The Vigo County School Board's sex education committee conducted the first of three public work sessions Monday, with presentations on existing curriculum as well as outside resources and agencies that help supplement instruction.

"It's information gathering in all three sessions with a hope to bring some sort of recommendation by the 13th [of July]" to the full board, said Rob Haworth, VCSC superintendent.

In the first part of the meeting, speakers included Holly Pies, VCSC curriculum coordinator of health education; high school health/physical education department chairs; and those affiliated with some of the outside agencies.

The second part of the meeting included comments from several health, physical education and science teachers.

Pies said the VCSC health curriculum is evidence-based and medically sound. Also, she said, "It has been vetted by a number of physicians, professors and universities."

At the middle school level, a supplementary resource called Teen Health is available for teachers to use and includes such topics as dating, the reproductive system, sexually transmitted diseases, contraceptives, diversity in relationships and risks of teen sex.

The supplemental middle school book is available to middle school teachers but not mandatory, Pies said.

Pam White, health/physical education department chair at Terre Haute North Vigo High School, believes the current curriculum and outside resources used "will give our students an excellent foundation for success."

Among the agencies that may supplemental health instruction is the Council on Domestic Abuse.

Rebecca Moore, CODA community prevention specialist, said she can address a number of topics depending on what a teacher requests.

Those topics include not only domestic violence and sexual assault, but also consent and how to say yes and no; self esteem; suicide awareness; and internet and technology safety.

Alex Bettag, health/physical education teacher at North Vigo, described the Creating Positive Relationships program — provided by the Crisis Pregnancy Center — as "one small piece of a very large puzzle" in terms of outside resources used to supplement the health/sex education curriculum.

Bettag believes the CPR program "does a phenomenal job" of teaching kids about how to have positive relationships with friends, family and significant others. It provides age appropriate instruction from sixth grade to high school, he said.
---+---
• _Activity_
Transcribe the part of the school board article that begins at the words "Those topics include" and stops after "health/sex education curriculum.".
---+---
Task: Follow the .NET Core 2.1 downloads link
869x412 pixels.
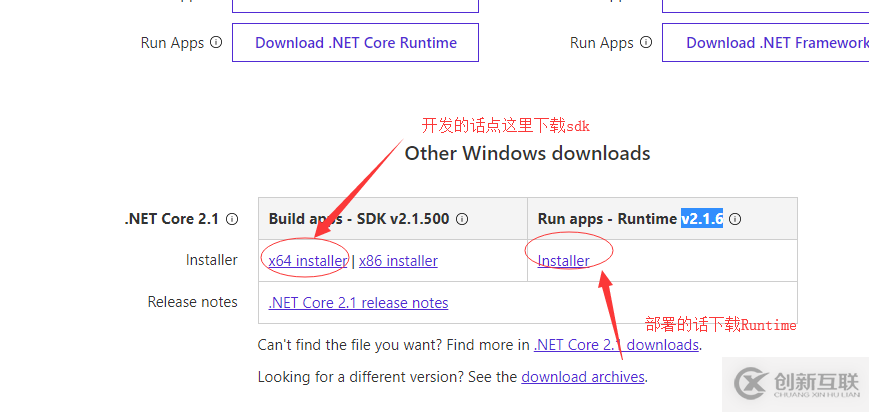Action: (x=616, y=345)
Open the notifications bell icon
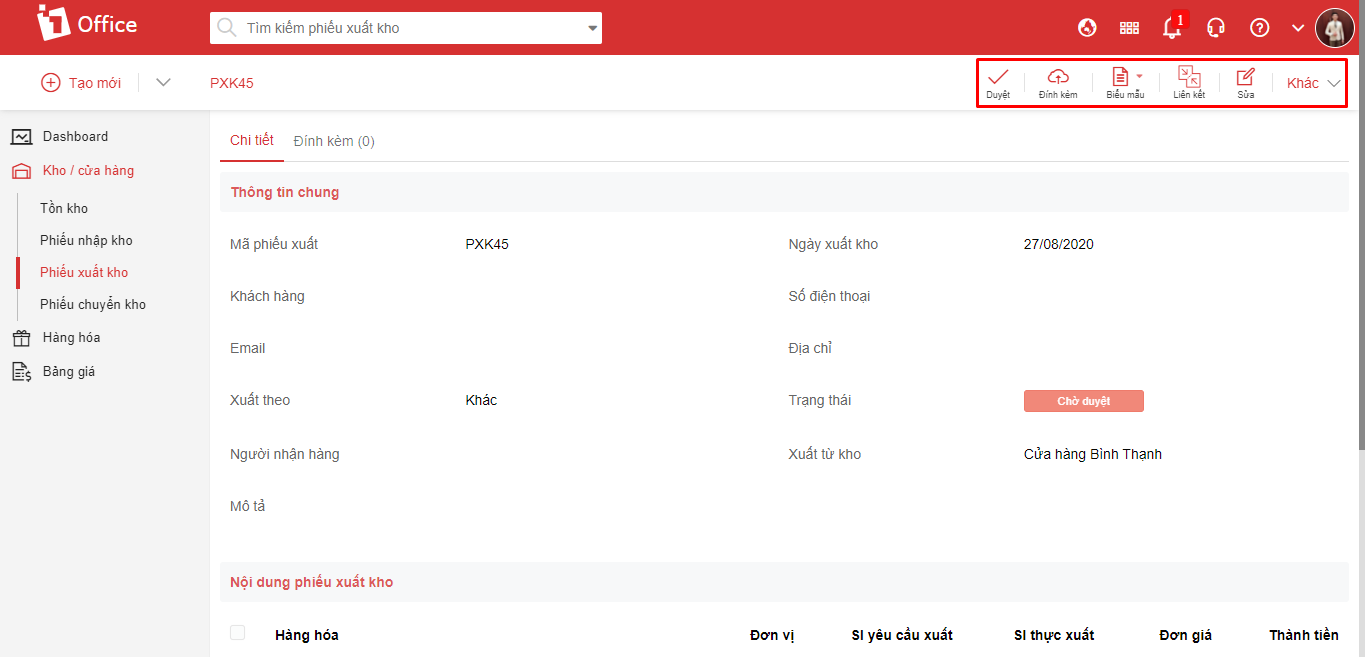 point(1172,28)
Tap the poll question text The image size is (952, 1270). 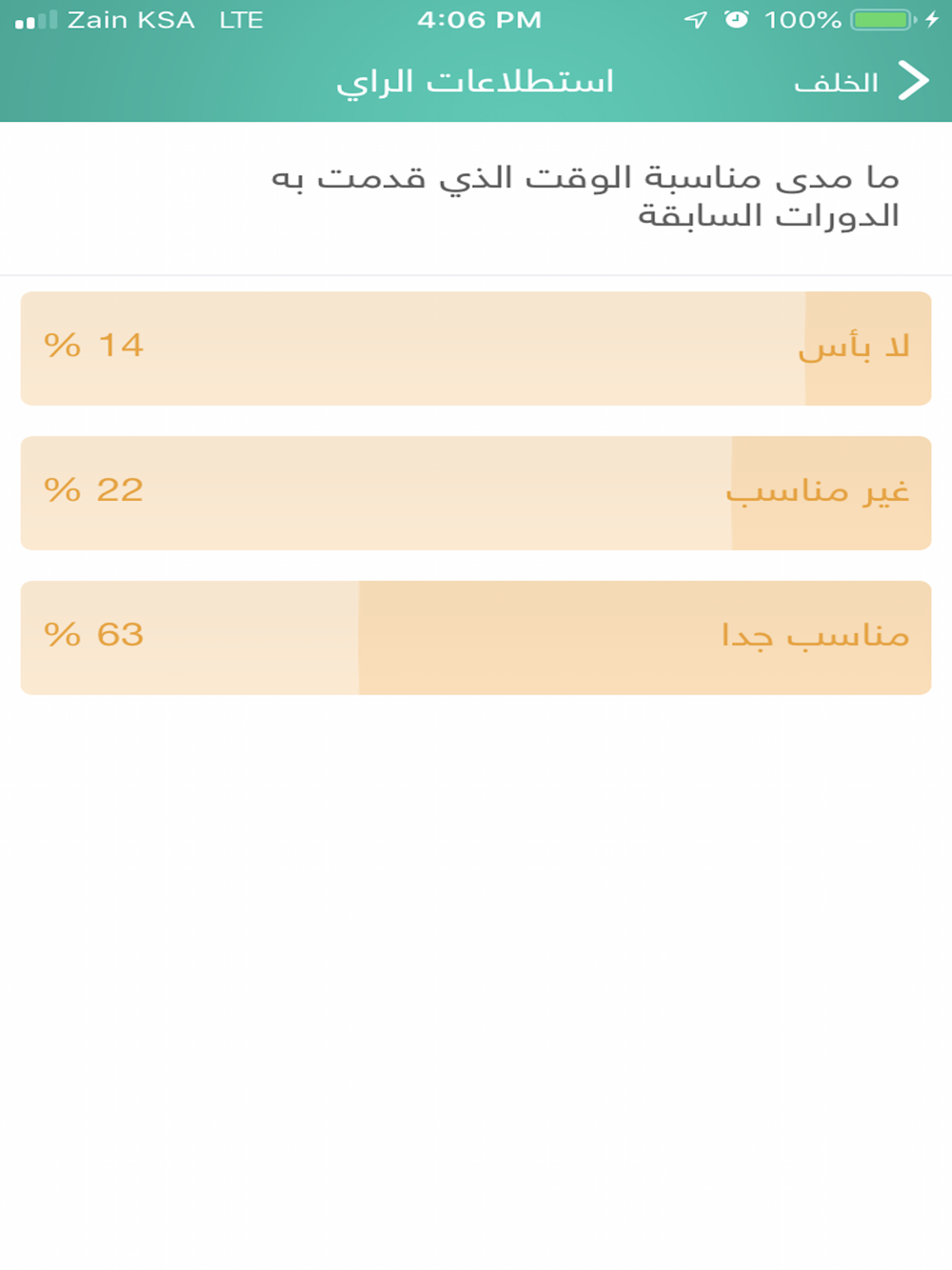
---+---
• _Task result_
Those topics include not only domestic violence and sexual assault, but also consent and how to say yes and no; self esteem; suicide awareness; and internet and technology safety.

Alex Bettag, health/physical education teacher at North Vigo, described the Creating Positive Relationships program — provided by the Crisis Pregnancy Center — as "one small piece of a very large puzzle" in terms of outside resources used to supplement the health/sex education curriculum.